Returning to Banica — 13 Years Later


By Fr. Gerry Creedon
Special to the HERALD
(From the issue of 2/5/04)

A Dominican friend invited me to join him for a few days of golf at La Romana before I headed for the Arlington Diocesan Mission along the frontier with Haiti. My attention to the challenges of "Teeth of the Dog" was diverted by the huge mansions that were sprouting up all around, each one fit for a convent. The more splendid were built for the owner of Presidente beer and the Director of Public Works. The fact that the peso had lost half its value in the past year was no deterrent. Three of the major banks have collapsed in Enron-style frauds. New hotels and skyscrapers on the waterfront in Santo Domingo were either signs of the economic progress of the past decade or newly acquired drug money.

Journeying west toward Elias Pina it became clear that the prosperity of the ‘90s was not evenly shared. The new tunnels and bridges of the capital’s thruways gave way to pot-holed roads and unrepaired bridges. Belaguer’s promise of a paved road to Banica was only half fulfilled.

Yet Banica, Pedro Santana and the community of 15,000 campesinos, that I had come to serve in 1991 as their first resident priest in 20 years, was a changed place. In 13 years a new hospital had been built, equipped and staffed. The hospital orthodontist now provides more than extraction in her dental office. Visiting doctors provide surgery and vaccination. Health care promoters have access to rural pharmacies.

New aqueducts and wells in the hills provide good quality water, the best medicine to many rural neighborhoods. An aqueduct provides consistent, though still undrinkable, water to the main villages of Banica, Pedro Santana and Sabana Cruz. These villages also enjoy a much more stable electricity service. Several schools have been built.

In an area that boasted five telecommunications employees but no telephone in 1991, a phone system and a church-based radio-telephone network connect people who had lived a 14-hour walk from one another. Rural roads give farmers access to markets. The falling peso has cut back imported food and raised the value of local rice, beans and peas. However salaried people such as teachers who are paid $250 (U.S. dollars) a month have lost half the value of their income.

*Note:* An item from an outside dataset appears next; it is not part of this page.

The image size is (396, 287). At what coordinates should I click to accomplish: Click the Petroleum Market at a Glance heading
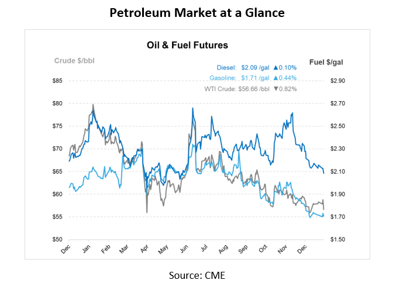coord(198,13)
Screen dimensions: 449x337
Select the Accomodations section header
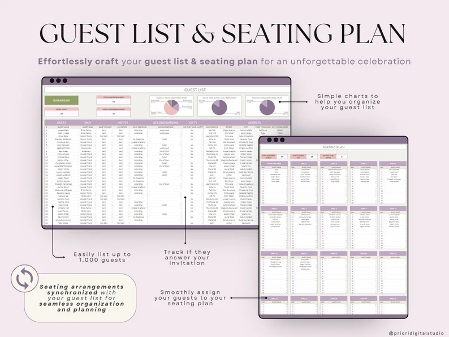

Perhaps the clearest sign of transformation is the health of children. In the early ‘90s it distressed me to baptize infants only to bury their malnourished bodies months later. This kind of hunger has vanished.

In this changing context, the role of the Church’s mission to promote faith and life remains essential. Bishop Jose Grullon has been a major architect and promoter of rural roads and of an integral development that lays the base of progress in a spirituality of hope.

The external signs of the Church’s life are promising: a renovated church in Banica and Pedro Santana with lights, fans, microphones, beautiful décor, many neighborhood chapels and a new community center in Banica and Pedro Santana. Radio Corazon offers diocesan news and programs to the parishes and a local radio transmission broadcasts to the frontier.

Father Dan Gee serves as pastor to the mission assisted by Father Jack O’Hara. Two Brazilian sisters reside in Pedro Santana serving the parish of San Jose. Roberto from Pedro Santana assists as a permanent deacon and Norberto from Banica is only a year from ordination as the first native priest to come from our mission. A nurse and a volunteer from Arlington complete the staff of the mission.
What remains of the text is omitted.